Questo rischio c’è, lavoreremo per evitarlo. Il rischio è effettivamente che siano solo parole, se il discorso che verrà sviluppato sarà condiviso da pochi. Invece lo si supera quanto più questo discorso diventerà condiviso da tutti; quanto più le parole che verranno pronunciate per leggere il cambiamento saranno parole che le persone sentono come vere, cioè capaci di interpretare il loro vissuto, e di mostrare il futuro dentro la situazione che vivono, quindi di generare in loro speranza. Si affronteranno questioni dalle quali la gente oggi si sente toccata nella propria carne, nella propria individualità. Il tema dei confini, riguardo all’immigrazione, al corpo, maschio/femmina, vita/morte; riguardo alla vita sociale, al bene comune.
Dunque, la Chiesa ambrosiana si fa promotrice di un dialogo, promuovendo una piazza nella quale confrontarsi…

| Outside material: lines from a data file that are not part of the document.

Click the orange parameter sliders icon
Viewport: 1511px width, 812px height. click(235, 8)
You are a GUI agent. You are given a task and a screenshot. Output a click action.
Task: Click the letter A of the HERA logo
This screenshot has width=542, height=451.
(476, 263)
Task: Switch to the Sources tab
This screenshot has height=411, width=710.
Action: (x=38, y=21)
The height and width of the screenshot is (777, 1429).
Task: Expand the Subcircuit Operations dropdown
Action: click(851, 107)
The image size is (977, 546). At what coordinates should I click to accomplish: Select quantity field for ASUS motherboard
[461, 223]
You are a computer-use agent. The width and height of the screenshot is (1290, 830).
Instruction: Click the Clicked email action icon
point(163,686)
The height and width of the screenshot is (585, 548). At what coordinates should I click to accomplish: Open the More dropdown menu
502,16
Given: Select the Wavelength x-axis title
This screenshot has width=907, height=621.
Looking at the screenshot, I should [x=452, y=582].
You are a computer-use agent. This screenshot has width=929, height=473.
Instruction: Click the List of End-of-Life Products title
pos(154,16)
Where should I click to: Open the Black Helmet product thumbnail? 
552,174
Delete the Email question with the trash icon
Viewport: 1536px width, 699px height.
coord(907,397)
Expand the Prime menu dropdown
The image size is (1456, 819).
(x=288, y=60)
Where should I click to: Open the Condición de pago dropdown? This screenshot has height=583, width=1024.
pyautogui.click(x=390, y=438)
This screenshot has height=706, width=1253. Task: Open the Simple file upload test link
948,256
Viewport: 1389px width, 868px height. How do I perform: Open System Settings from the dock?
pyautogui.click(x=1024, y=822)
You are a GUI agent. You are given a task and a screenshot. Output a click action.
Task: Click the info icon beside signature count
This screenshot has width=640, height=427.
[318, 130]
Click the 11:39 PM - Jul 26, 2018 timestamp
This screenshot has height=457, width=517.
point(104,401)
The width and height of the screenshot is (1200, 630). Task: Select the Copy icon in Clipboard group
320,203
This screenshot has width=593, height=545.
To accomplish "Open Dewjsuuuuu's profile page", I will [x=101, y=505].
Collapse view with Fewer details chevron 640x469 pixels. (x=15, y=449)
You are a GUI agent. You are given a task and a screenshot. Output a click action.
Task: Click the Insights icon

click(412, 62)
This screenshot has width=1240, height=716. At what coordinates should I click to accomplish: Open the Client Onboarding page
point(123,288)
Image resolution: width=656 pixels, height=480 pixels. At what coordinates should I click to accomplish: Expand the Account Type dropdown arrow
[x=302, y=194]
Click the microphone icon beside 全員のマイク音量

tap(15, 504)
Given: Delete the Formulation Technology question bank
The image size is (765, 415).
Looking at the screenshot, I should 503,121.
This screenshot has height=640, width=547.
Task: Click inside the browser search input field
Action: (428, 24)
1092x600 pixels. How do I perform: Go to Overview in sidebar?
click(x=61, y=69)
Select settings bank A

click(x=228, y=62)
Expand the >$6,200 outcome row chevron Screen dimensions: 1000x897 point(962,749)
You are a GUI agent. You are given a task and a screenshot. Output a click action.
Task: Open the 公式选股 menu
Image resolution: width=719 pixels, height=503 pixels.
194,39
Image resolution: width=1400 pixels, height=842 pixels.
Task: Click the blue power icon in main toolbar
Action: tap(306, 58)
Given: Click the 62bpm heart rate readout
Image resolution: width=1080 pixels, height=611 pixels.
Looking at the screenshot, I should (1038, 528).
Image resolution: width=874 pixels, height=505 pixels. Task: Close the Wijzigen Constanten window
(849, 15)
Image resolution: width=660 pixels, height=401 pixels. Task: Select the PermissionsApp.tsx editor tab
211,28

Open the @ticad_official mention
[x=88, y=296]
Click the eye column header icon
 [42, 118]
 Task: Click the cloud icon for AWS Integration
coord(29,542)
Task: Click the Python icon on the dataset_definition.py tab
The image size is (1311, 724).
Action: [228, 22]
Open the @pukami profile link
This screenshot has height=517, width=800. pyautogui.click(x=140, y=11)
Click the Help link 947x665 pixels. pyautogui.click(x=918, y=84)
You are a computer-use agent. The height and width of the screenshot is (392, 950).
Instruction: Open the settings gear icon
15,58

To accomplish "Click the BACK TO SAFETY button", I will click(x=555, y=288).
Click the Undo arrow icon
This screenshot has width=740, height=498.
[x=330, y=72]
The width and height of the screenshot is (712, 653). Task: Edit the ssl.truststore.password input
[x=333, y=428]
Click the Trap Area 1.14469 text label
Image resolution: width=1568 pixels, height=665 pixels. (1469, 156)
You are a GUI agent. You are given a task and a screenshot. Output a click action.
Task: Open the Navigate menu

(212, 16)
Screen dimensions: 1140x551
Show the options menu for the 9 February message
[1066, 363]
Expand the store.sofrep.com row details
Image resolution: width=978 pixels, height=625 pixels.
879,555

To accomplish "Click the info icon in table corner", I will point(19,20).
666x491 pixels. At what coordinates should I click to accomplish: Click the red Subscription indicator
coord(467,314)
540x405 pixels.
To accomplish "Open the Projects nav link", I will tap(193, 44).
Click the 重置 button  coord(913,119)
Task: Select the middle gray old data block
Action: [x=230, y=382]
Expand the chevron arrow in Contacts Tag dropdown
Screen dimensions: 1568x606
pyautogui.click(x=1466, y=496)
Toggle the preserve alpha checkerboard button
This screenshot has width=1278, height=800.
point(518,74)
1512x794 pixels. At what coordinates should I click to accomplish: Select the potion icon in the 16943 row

Da questo punto di vista la Chiesa ambrosiana continua la sua tradizione. Da Ambrogio in qua la presenza del cattolicesimo a Milano ha sempre lavorato per costruire il bene della città e il suo futuro. In questo momento di forte cambiamento ad esempio nei migranti, nel dialogo interreligioso, nelle nuove povertà, nelle grandi sfide che le nuove frontiere della cultura pongono sia quella scientifica sia quella quotidiana tramite i nuovi media, la Chiesa sente il bisogno, ma anche la sfida di vivere questo suo compito di lavorare per il bene della città e di spronare tutti a impegnarsi in questo senso.
Anche grazie ai mesi di Expo Milano sta ripensando se stessa. I Dialoghi potrebbero essere un contributo ulteriore per proseguire nel cammino di progettualità nuova?
I Dialoghi di vita buona non a caso si pongono alla fine di Expo e vogliono essere in parte l’eredità, continuare la riflessione su che cosa nutre la vita. Allo stesso tempo, si pongono in aperta continuità con il Convegno ecclesiale della Chiesa italiana di Firenze, che ha come tema “In Gesù Cristo il nuovo umanesimo”: come lavorare per essere pienamente uomini e donne in un futuro che è già presente, in un mondo che cambia.
Le istituzioni culturali, le università, i mondi vitali hanno accettato di buon grado questa proposta?
Il cardinale Scola ha lanciato questa proposta speranzoso. In effetti su questo ha avuto ragione, perché la risposta è stata quasi totale. I pochi che non sono riusciti a rispondere positivamente era per sovraccarico di impegni. Si è vista una città che davvero vuole coltivare questa cultura del confronto e lo vuole incrementare. Già questo è un bel segno di speranza e di futuro.